I think there are two broad categories of cluster: dedicated and shared.
dedicated clusters are easy: limited number of codes, users, etc.
straightforward metrics are appropriate, such as pend time (perhaps 
as a fraction of wallclock), job fail rates, fraction-of-peak measures.

past this, things are harder and fuzzier.  we try pretty hard to get 
research outcomes from our users (lit citations, grants, grad student
and postdoc counts.)  we try other metrics too: trying to find researchers
who get and account, generate minimal usage, then stop ("frustrated").
for bigger, shared facilities, the simple metrics become less useful - 
for instance, pend:wallclock is meaningful as long as cluster contention
doesn't "shape" user behavior.  once users start reacting to contention
(by submitting fewer jobs, or maybe more), the metric's spoiled.

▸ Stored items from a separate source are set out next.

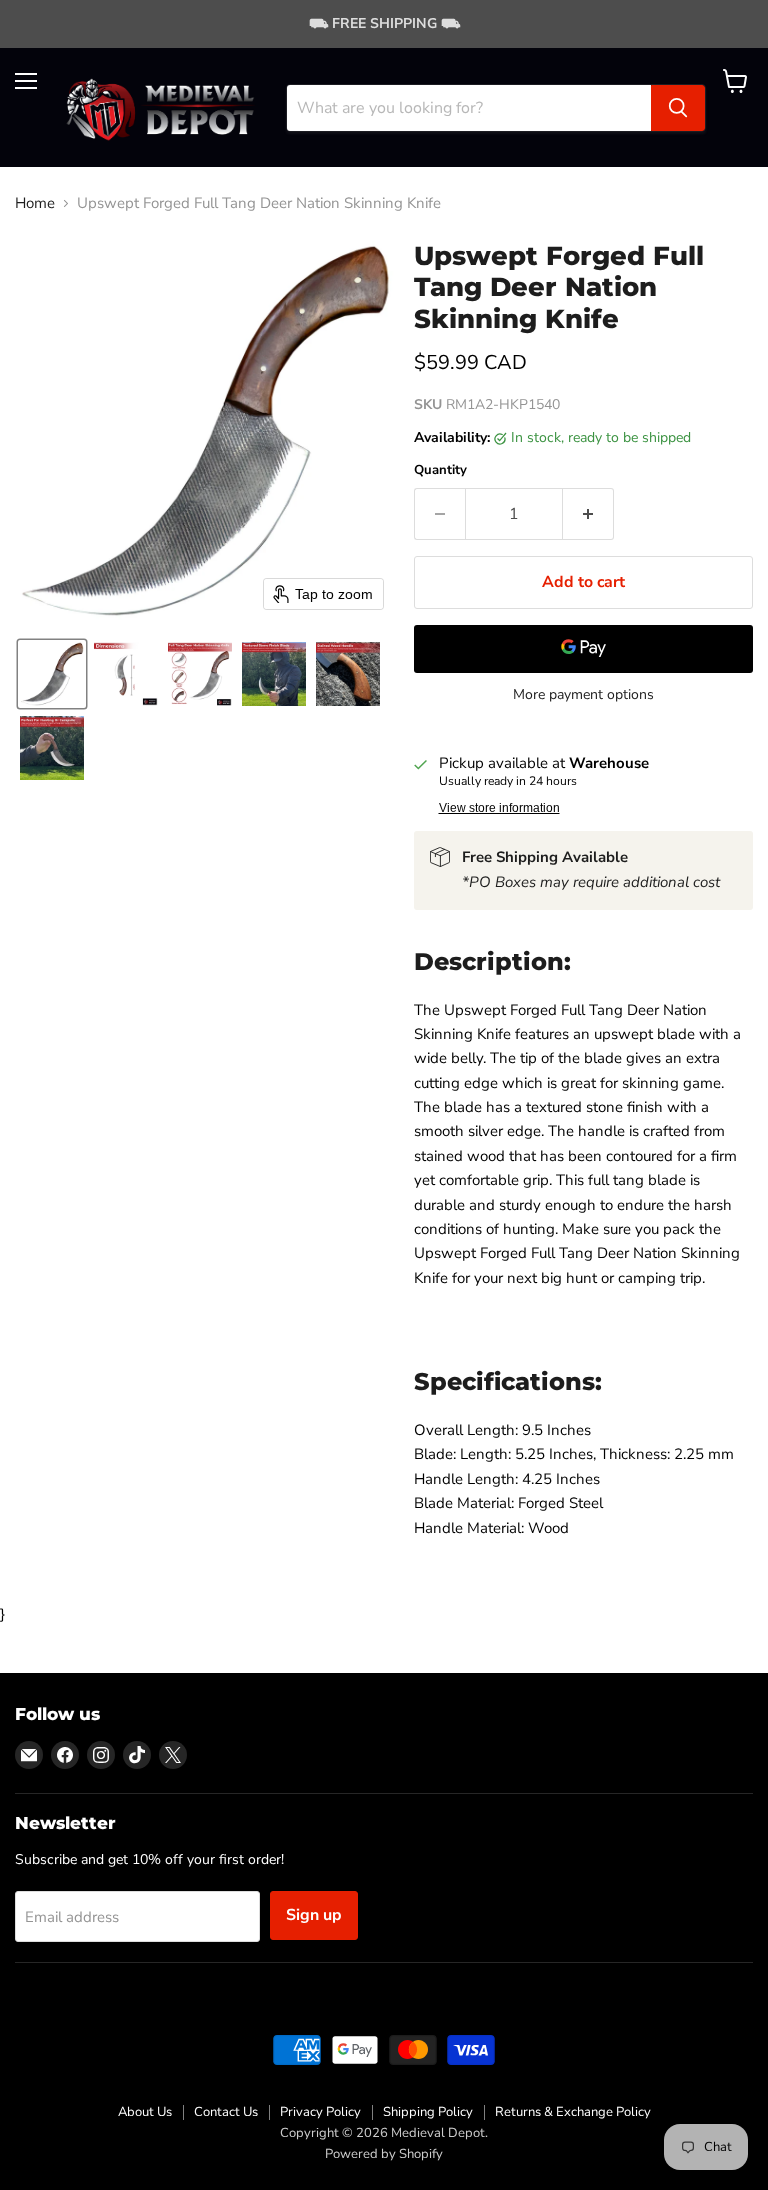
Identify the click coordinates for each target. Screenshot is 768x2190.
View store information (499, 808)
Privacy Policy (320, 2112)
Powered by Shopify (384, 2154)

> then only thing i find most of the below metrics overly useful is
> figuring out whether or not we need a bigger cluster.  which i guess

it's a little hard to imagine a case where metrics wouldn't call for 
a larger cluster - does anyone really have persistently underutilized 
clusters?

> I also think you need to ask the "business" people what measure they
> would consider a cluster as a worthwhile investment, it doesn't sound
> as if you have that from your email.

my guess is that suits should be talked to about opportunity cost,
and not given a bunch of stats about utilization.  that means you need 
to get some info from users about what they're doing.  but also 
to figure out whether there's more they could do.  and really, talking
to the users is important to do anyway.

>> clusters?  Upper management is asking for us to define and provide
>> some sort of "numbers" which can be used to gage the success of our
>> cluster project.

take a look at your cluster stats: do you have different groups with 
bursty activity, but which interleaves on the cluster?  that's obviously
better than multiple groups each having (probably smaller) clusters 
with lower utilization over time...

>> - 90/95th percentile wait time for jobs in various queues.  Is smaller
>> better meaning the jobs don't wait long and users are happy?  Is

wait time is kind of tricky.  if you have low wait, then either the cluster
is underutilized, or it's magically rightsized (perhaps a perfectly steady,
predictable workload).  once you have contention, the question is why - 
is there a user who queues 10k jobs every monday?  do users submit chained
(dependent) jobs, where the second is counted as waiting.  do you have 
fairshare turned on, or any kind of static limits or partitioning?

>> - Availability during scheduled hours (ignoring scheduled maintenance
>> times).  Common metric, but how do people actually measure/compute
>> this?  What about down nodes?  Some scheduled percentage (5%?) assumed
>> down?

I don't think it makes sense to obsess about this - yes, it's an easy number,
but it doesn't tell you much from the user's perspective.